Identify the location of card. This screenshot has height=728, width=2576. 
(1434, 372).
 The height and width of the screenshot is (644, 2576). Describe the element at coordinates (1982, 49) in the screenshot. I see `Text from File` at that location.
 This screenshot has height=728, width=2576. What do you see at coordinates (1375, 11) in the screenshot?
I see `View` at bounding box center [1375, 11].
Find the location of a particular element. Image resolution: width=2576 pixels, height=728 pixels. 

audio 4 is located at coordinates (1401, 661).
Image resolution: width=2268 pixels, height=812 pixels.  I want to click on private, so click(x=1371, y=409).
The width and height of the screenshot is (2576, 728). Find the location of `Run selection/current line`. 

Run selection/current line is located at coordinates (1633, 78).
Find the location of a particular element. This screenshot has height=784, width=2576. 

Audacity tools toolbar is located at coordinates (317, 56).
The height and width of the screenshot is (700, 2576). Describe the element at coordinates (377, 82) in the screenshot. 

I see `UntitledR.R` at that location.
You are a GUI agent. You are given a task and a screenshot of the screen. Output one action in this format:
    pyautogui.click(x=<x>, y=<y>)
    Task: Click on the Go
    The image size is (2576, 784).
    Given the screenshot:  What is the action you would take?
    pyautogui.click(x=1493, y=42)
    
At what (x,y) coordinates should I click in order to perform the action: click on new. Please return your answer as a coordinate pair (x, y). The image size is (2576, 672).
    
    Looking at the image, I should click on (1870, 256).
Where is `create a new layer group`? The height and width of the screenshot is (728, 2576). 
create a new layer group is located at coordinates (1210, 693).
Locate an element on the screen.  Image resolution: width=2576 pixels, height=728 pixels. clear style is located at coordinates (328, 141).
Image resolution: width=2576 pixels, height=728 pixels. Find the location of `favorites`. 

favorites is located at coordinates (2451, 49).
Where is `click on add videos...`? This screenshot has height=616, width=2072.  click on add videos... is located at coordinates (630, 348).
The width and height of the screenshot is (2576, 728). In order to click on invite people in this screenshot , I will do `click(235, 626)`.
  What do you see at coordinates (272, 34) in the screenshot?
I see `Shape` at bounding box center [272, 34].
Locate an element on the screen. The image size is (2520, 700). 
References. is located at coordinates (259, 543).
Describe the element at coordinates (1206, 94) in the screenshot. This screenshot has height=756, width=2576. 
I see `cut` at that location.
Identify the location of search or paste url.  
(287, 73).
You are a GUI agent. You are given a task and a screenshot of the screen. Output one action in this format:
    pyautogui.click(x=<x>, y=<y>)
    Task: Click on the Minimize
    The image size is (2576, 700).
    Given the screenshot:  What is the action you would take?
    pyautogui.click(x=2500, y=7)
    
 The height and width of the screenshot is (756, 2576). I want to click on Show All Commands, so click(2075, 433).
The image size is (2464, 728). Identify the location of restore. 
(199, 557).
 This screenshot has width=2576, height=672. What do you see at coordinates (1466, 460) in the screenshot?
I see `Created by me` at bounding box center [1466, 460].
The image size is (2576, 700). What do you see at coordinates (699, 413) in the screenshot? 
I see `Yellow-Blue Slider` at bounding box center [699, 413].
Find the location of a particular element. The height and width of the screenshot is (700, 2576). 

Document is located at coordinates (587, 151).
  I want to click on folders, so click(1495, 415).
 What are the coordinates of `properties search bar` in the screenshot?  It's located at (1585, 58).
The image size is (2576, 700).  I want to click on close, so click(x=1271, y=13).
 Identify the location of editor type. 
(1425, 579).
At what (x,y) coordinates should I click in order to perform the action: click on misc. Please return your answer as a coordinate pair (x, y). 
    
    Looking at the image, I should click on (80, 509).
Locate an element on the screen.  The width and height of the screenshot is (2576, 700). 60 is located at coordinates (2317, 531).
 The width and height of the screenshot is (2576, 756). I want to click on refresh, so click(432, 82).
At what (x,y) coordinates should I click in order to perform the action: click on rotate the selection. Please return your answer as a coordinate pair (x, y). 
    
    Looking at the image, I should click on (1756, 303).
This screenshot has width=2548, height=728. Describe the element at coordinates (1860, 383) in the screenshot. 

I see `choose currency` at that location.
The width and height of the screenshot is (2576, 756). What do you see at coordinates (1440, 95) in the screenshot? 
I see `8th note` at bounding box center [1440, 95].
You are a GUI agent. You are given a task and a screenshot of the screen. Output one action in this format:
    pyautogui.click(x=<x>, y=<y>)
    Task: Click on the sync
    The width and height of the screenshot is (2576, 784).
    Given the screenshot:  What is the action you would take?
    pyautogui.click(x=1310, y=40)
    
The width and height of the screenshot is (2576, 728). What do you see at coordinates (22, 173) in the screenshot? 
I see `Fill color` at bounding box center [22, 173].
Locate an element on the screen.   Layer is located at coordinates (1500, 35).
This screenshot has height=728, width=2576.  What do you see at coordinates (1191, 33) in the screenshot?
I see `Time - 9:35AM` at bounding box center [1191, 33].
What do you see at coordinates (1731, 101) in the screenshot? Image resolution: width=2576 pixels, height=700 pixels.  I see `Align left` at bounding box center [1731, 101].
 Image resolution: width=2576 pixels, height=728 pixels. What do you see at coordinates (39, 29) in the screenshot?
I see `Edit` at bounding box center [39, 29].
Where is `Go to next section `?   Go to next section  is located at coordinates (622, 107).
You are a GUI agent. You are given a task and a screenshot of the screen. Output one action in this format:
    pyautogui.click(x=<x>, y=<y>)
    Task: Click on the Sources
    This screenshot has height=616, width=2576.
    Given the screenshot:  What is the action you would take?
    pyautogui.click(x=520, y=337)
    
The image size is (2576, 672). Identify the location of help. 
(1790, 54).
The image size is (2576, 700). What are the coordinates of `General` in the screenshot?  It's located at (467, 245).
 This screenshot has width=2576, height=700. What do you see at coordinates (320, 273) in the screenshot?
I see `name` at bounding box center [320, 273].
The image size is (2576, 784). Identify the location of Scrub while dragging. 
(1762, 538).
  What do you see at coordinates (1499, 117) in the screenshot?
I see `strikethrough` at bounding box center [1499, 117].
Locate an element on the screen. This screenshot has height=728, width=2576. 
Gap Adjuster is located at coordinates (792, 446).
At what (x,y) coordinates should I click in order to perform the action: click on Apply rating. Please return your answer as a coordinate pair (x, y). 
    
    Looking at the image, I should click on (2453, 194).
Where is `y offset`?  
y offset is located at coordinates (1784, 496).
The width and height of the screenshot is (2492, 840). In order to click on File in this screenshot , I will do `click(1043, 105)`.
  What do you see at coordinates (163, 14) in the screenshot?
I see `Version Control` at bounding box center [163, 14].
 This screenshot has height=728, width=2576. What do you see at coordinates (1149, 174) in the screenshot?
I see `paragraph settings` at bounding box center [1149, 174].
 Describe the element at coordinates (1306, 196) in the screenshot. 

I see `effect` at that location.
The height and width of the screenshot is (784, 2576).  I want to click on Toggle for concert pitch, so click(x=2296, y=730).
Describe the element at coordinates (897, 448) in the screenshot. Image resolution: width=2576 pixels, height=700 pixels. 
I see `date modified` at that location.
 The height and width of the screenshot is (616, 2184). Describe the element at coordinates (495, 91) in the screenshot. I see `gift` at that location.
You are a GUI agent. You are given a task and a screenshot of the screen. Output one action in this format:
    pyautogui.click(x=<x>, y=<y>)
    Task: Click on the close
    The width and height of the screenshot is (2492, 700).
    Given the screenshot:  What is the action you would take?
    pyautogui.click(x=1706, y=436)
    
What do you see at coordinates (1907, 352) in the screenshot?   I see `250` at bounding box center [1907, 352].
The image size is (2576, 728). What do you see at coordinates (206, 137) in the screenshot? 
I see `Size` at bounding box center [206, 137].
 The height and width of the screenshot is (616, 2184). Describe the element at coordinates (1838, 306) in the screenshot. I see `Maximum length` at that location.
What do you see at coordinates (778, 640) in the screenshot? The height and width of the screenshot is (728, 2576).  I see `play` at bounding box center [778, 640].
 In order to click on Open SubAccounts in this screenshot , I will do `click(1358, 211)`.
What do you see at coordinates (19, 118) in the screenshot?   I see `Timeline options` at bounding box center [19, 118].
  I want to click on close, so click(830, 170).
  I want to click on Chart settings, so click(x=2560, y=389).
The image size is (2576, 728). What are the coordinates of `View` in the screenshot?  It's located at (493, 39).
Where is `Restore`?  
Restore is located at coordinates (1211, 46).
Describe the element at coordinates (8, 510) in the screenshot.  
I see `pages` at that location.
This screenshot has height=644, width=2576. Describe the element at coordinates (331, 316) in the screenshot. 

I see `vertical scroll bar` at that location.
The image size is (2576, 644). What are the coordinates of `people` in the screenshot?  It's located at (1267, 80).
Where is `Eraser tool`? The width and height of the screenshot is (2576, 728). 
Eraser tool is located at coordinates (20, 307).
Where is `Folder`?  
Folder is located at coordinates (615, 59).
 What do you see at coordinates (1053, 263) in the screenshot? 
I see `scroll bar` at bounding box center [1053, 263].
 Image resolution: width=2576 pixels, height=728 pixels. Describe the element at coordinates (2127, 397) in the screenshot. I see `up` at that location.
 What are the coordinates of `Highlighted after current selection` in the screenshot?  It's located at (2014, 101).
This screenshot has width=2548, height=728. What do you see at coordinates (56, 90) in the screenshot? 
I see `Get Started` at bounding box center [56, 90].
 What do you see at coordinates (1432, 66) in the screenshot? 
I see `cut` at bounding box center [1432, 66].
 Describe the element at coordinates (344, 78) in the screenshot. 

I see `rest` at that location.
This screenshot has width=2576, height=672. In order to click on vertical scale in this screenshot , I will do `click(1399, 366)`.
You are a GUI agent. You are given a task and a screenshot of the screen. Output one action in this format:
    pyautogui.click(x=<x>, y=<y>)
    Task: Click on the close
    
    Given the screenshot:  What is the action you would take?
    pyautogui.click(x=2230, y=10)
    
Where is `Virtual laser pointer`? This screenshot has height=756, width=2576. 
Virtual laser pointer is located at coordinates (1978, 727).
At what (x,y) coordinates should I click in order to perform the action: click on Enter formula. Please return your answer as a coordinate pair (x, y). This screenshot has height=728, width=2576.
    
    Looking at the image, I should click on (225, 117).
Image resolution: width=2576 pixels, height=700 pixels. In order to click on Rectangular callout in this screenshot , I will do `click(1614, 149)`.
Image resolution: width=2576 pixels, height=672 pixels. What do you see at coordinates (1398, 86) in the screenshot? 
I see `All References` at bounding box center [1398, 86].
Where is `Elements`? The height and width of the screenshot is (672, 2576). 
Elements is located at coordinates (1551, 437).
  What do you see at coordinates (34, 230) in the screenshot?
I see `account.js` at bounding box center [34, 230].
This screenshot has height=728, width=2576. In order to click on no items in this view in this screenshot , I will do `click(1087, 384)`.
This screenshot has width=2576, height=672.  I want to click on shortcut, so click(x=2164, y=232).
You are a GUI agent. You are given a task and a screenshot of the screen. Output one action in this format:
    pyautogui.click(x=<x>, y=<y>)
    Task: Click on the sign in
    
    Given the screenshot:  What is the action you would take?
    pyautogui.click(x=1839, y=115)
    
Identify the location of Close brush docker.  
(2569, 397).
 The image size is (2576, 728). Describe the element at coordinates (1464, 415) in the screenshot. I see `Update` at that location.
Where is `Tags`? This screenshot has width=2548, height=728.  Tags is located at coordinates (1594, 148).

⁂

What you will do | Edit the rows from the first one up to and including the line with "Image resolution: width=2268", replacing "particular element" with "specific element" and leaving everything else unchanged.

Response |
Identify the location of card. This screenshot has height=728, width=2576. 
(1434, 372).
 The height and width of the screenshot is (644, 2576). Describe the element at coordinates (1982, 49) in the screenshot. I see `Text from File` at that location.
 This screenshot has height=728, width=2576. What do you see at coordinates (1375, 11) in the screenshot?
I see `View` at bounding box center [1375, 11].
Find the location of a specific element. Image resolution: width=2576 pixels, height=728 pixels. 

audio 4 is located at coordinates (1401, 661).
Image resolution: width=2268 pixels, height=812 pixels.  I want to click on private, so click(x=1371, y=409).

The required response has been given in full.